Ich gebe zu, das wurde zu einer echten Herausforderung für die Teilnehmenden. Tatsächlich wunderte mich, dass ich gerade gestern exakt auf dieser Seite gearbeitet hatte. Die Seite gehört zum Kapitel ›Normativität‹, das sich mit dem Wirken von Gründen in der Praxis des Abwägens beschäftigt. Dieser Prozess, der sich ständig und ein ganzes Leben lang wiederholt, lässt sich als Deliberation bezeichnen. Wir verhandeln unsere Wirklichkeit und unser Weltverhältnis ständig. Es gibt innere und äußere Deliberationen. Sie sind stets dialogisch und vollziehen sich allein oder gemeinsam, manchmal unbewusst, und ein anderes Mal stark reflektierend.
Praxis des Abwägens
Meistens verhalten wir uns im Alltag eher passiv. Als geistige Lebewesen sind wir stark konditioniert. Das macht es mitunter schwer, einmal getrampelte Pfade zu verlassen. Manchmal handeln wir sehr bewusst. Unsere Handlungen führen uns an einen neuen Ort. Wir treffen Entscheidungen. Wir leben in einem Garten aus Vergabelungen, die sich aufgrund unserer fehleranfälligen Kontaktaufnahme mit der Welt kaum vorhersagen lassen. Sicher, in Teilen ahnen wir, wann sich der nächste Hunger einstellt. Doch warum ich heute Morgen um 8:10 Uhr nicht wusste, warum gerade ich die Richtung des 1-Satz-Literaturclub inhaltlich mit meinen Vorschlägen inspirieren sollte, zeigt, dass wir unberechenbar sind.
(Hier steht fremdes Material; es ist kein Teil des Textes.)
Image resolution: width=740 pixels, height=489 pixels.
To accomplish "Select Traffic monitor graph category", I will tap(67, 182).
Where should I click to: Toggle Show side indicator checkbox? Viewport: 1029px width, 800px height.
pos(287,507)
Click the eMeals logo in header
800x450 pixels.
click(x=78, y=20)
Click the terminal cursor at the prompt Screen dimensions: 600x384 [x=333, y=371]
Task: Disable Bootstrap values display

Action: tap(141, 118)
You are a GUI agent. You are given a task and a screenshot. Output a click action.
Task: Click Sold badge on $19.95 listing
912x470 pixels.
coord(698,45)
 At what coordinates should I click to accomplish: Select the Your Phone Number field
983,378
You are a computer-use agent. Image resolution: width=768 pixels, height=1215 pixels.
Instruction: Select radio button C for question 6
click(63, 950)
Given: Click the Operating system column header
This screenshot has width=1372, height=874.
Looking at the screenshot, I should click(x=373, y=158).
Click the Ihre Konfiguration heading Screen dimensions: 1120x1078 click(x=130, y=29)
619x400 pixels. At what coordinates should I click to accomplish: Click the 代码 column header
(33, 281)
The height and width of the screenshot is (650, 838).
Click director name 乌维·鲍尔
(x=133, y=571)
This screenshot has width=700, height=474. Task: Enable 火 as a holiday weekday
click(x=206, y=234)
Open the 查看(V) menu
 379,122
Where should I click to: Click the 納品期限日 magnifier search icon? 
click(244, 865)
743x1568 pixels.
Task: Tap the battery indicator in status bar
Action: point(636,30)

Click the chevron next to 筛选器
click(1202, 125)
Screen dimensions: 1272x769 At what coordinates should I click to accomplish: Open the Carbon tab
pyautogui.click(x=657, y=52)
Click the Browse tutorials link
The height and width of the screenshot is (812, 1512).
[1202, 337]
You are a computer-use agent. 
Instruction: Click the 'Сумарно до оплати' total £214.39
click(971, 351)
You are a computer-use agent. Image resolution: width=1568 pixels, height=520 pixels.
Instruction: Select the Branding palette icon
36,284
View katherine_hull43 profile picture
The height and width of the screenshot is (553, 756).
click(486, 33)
Gründe können wir a posteriori meisten angeben und diese Gründe sind normativ, was wir weiter unten noch näher besprechen.
Auf Nachfrage führen wir häufiger deskriptive Gründe an; repräsentiert durch das im Satz gespiegelte Gründe-Geben. Wir nehmen auch Gründe an, wenn wir etwas vorgelebt bekommen, ein gutes Argument erkannt haben und es uns zu eigen machen, um daraufhin unser künftiges Handeln anzupassen. So das im Satz angeführte Gründe-Nehmen. Dieses Wechselspiel markiert die Praxis des Abwägens → der Deliberation.
Wäre jemand unter den Teilnehmern gewesen, der mit der Arbeit von Julian Nida-Rümelin vertraut ist, hätte er gleich erkannt, worum es hier geht. Erstaunlich war deshalb, wie hervorragend der Satz von den Anwesenden aufgegriffen und sehr intuitiv die Richtung gefunden wurde, worum es hier geht. Einige fragten sich, wer dieser ›Er‹ sein könnte. Bemerkenswert fand ich den von Jeanette vorgebrachten Aspekt, dass wir die Praxis des Gründe-Gebens und Gründe-Nehmens wieder stärker berücksichtigen und beherzigen sollten.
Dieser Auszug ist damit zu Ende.